Needless to say that task was quite a challenge for me. I knew I could not even open any of the boxes because I would certainly find many very treasured items that I would be unable to finally part with, so I made the conscious decision to just load entire boxes from my den closet into the car, in toto. First problem was my wife is not very good at backing up the car, especially into a garage, so she immediately ran into and knocked over one of our curbside trash bins before finally getting the car into the garage in a catty cornered manner exactly opposite to where I was pointing at her to do.
Meanwhile I had managed to lift one of the boxes from the closet floor into a task chair with casters so I could roll it along the floor to our hallway garage entry door. From there I managed to wrestle the box onto the garage floor and scooted it up near the car’s rear deck. Applying some Herculean effort, I managed to lift it up into the car from my knees. Meanwhile, my wife heard me cursing and struggling to lift just a simple box full of books and advised me that it would perhaps be best and safest if she simply carried individual books into empty boxes in the car while I rested up and recovered from my near fall from my knees to the ground. All this time, I’m saying as many 4 letter words as I know in the hopes something would make this erstwhile simple task doable for someone as decrepit as me.
Anyway, my wife and I finally got the car packed up and headed over to the Thousand Oaks Brimhall Library. Since it was my project that I had already prearranged with the library staff, and rather than have my wife do everything for me (again!), I hobbled over to the front desk, spoke with a staff member who immediately summoned a library aide with a book cart. We went out to the car together. The young lady, of very slight build, loaded the four boxes onto the cart in almost no time and off she went. No swearing, no falling, no struggling whatsoever. Meanwhile I’m thinking to myself, ‘I used to be like that! What the hell happened!’
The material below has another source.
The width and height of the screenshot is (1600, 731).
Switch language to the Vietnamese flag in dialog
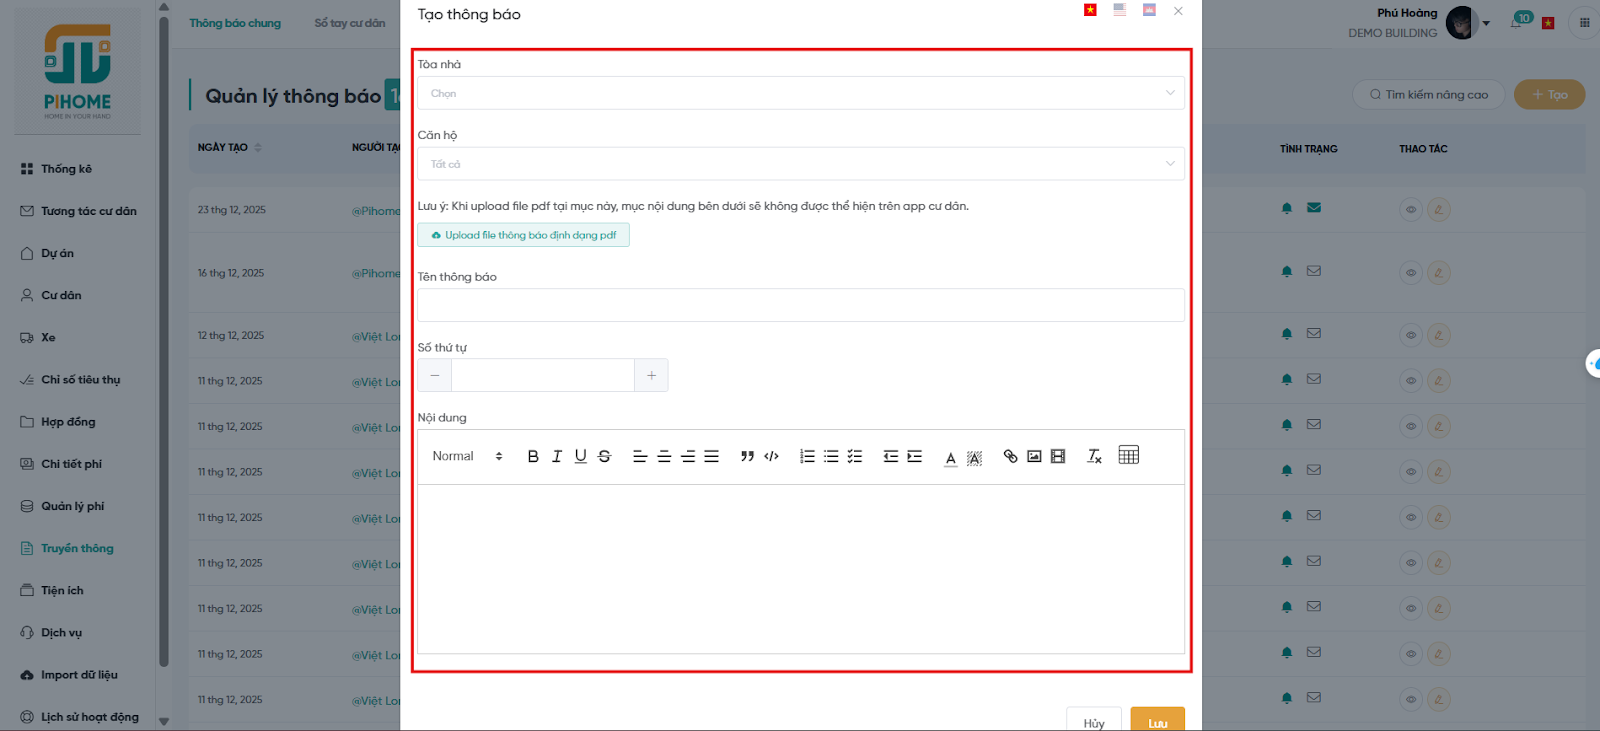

As I reflect a little more, I realize that a good part of the problem may be my UCLA physician who is treating me for prostate cancer with meds that impair my strength and endurance at the expense of putting the cancer in a quiet, inactive state. Because I respect him so much, I feel compelled to do what he says. He is a brilliant, dedicated young man barely in his thirties. I know just how disappointed he would be if I should die of prostate cancer, so I’m doing my best to make sure I die of something besides prostate cancer. Meanwhile my wife doesnt want me to die of anything at all, leaving me stuck in this checkout line, credit card in hand, awkwardly waiting and wondering what will transpire next in this great continuum of life, death and all that lies beyond.